Climate change in the American mind

Part 2

October 2, 2013

On October 2, 2013, during the opening event of The Five Thousand Pound Life, Anthony Leiserowitz gave a talk framing the different ways in which Americans perceive the threat of climate change. He was joined in conversation by Kate Orff, Paul Lewis, and Dale Jamieson to discuss underlying values that are reflected in our various views of climate change, and the extent to which those views are based on cultural predispositions rather than scientific data. You can listen to Anthony’s original presentation here: Climate Change in the American Mind Part 1

 

Anthony Leiserowitz, Ph.D., is a research scientist at the Yale University School of Forestry and Environmental Studies and Director of the Yale Project on Climate Change Communication.
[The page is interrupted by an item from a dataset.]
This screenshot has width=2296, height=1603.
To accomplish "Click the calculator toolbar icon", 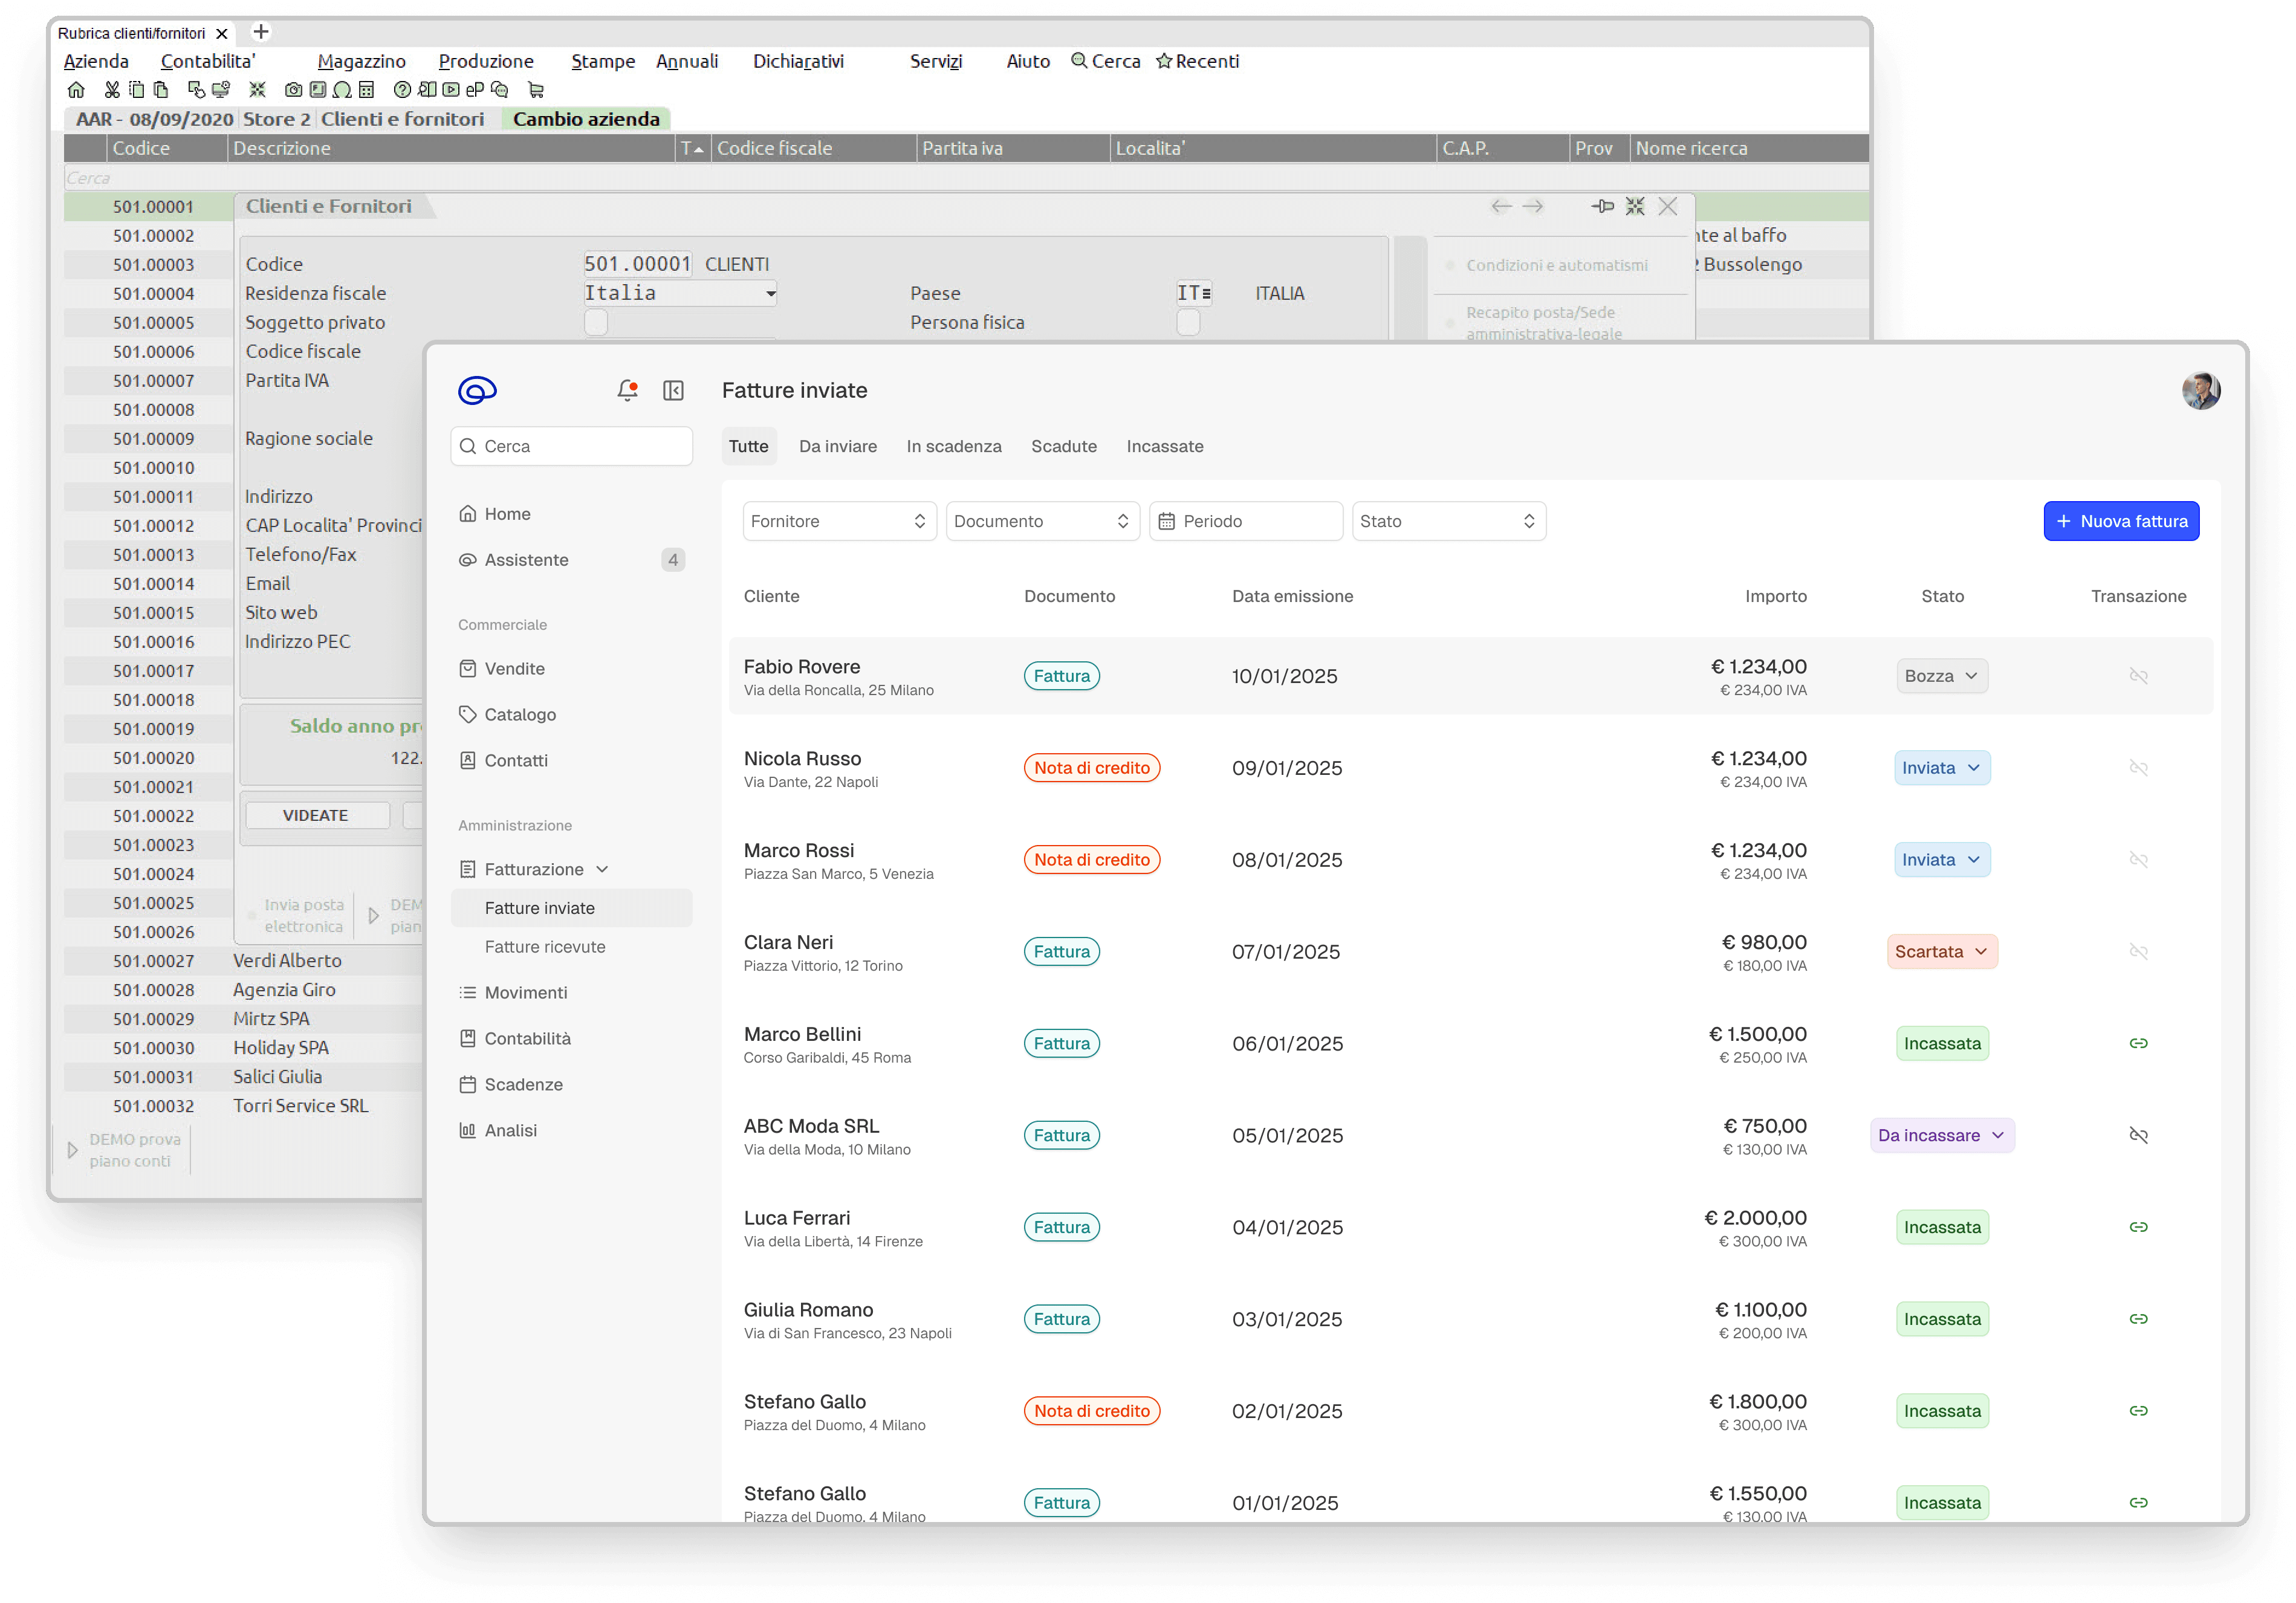I will coord(367,90).
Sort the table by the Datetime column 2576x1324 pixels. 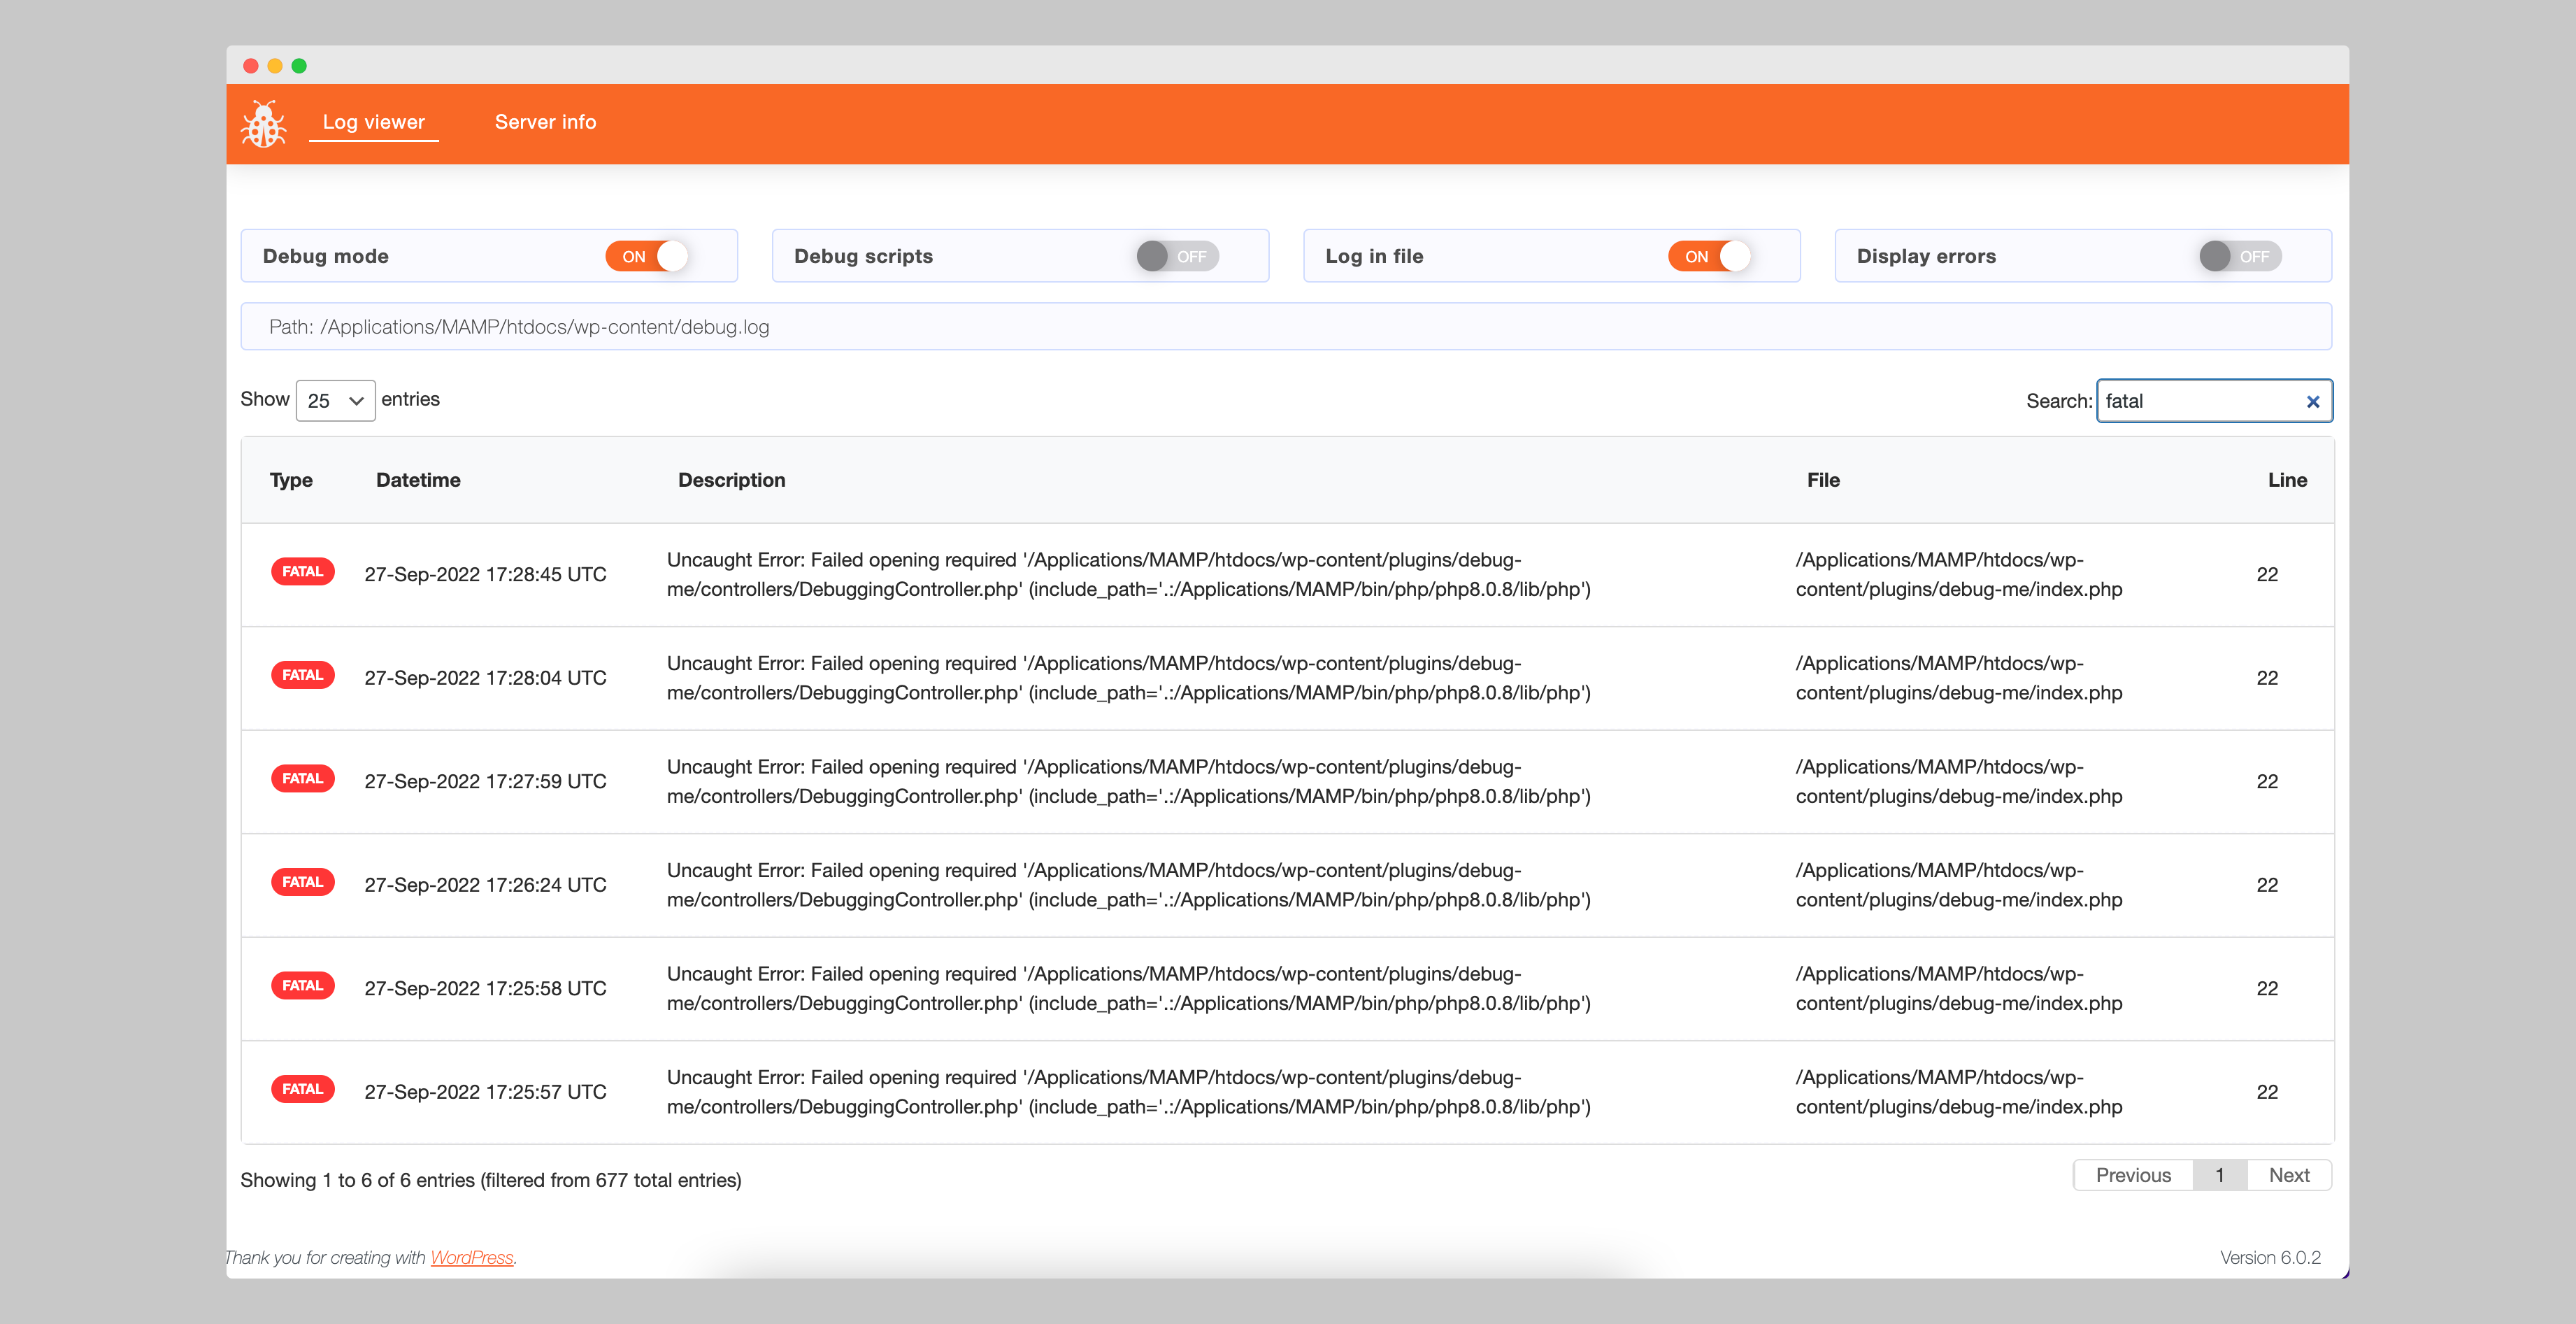[418, 480]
He is an expert on public opinion about climate change and the environment. His research investigates the psychological, cultural, and political factors that influence environmental attitudes, policy support, and behavior. He conducts research at the global, national, and local scales, including many surveys of the American public.

Dale Jamieson is professor of environmental studies and philosophy at New York University and author of the forthcoming Reason in a Dark Time: Why the Struggle to Stop Climate Change Failed–and Why Our Choices Still Matter. 

Paul Lewis is a principal of LTL Architects and a faculty member in the School of Architecture at Princeton University.

Landscape architect Kate Orff is a principal of SCAPE/Landscape Architecture and a faculty member in the Graduate School of Architecture, Planning, and Preservation at Columbia University. Their discussion will address how the diversity of our values and understandings of climate change affect our individual and collective capacity to act, and will draw out the significance of this spectrum of views for actions affecting the built environment.